For those of us that think we are superheroes we have this idea that we have to be strong all the time. We think we have to be strong for ourselves and everyone else around us all day every single day. We have learned all too well how to fake it. We fake it pretty well too. So well in fact that no one around us has ever suspected that on the inside our heart is breaking and our head is screaming at us that we are alone and we will always be alone.
Sure, we can fake it for a long time. We can teach ourselves how to fake it so well that even we convince ourselves sometimes that we are fine. We have gotten that good at it. But we simply cannot be superheroes forever. At some point we have to break and when we do it is so intense and so raw an experience that we scare ourselves when we come to. We don't even recognize this person, or this mass of hair and skin that is looking us in the eye in the mirror. This is not the same reflection we have been used to seeing. This is something, or someone, all together different and it scares us.
It scares us because we have gotten so good at hiding this person looking back as us that we forgot they even existed. But they do exist and it is in that moment, as we are searching for some semblance of sanity to reach out and grab hold to, that we have to deal with this person. We have to face this person we wanted to forget existed. Where do we begin though? Where do we even begin dealing with this person that we have buried so long under a smile, a laugh, a tough kid attitude? That is the question of the year I think. Where to even begin or how to deal?
But we have to deal with this being in the mirror. It is perhaps the most scary thing in the world to do . It is scary because this being we have to deal with now is not the being we thought we were all this time. It's like meeting a stranger. What do we talk about with them? What do we do? We can't hide behind this superhero facade anymore and so now we are forced to feel every single emotion that this being has been feeling. We are forced to feel them all in their purest form and that is the most scary and strange feeling to have all at once.

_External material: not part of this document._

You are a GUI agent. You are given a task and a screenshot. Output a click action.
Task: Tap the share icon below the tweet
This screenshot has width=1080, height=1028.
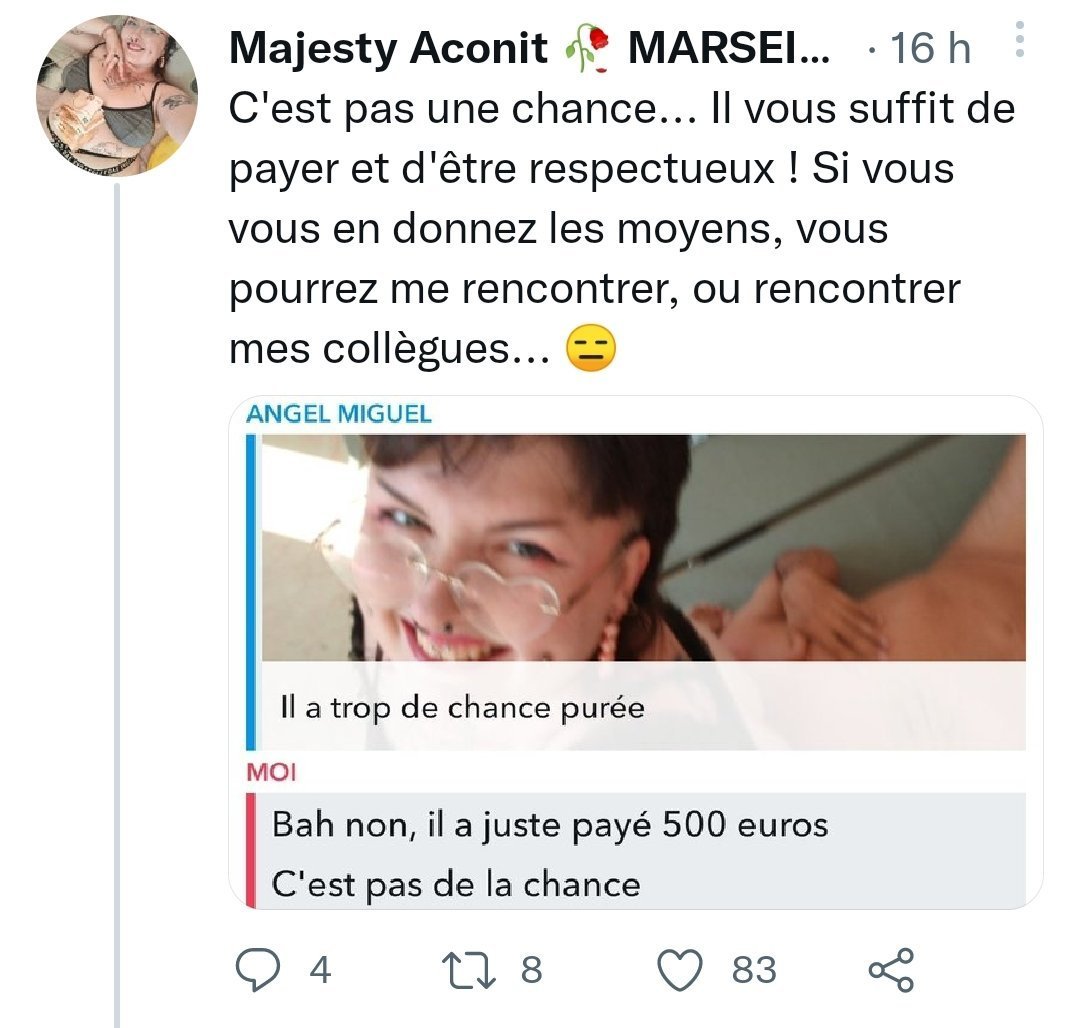(890, 970)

We have never really told anyone when we have been sad before. We have never really told anyone when we have been hurt. The people closest to us have seen us cry over a heartbreak once or twice and they sympathize with us. But the whole time we are crying in front of them our superhero self is saying "stop being whiny and grow up". So we do. We laugh off our pain and go on as if nothing has happened. Our friends think we are fine because we aren't upset anymore. They never really know that we go home and cry ourselves to sleep because that's not the person they know.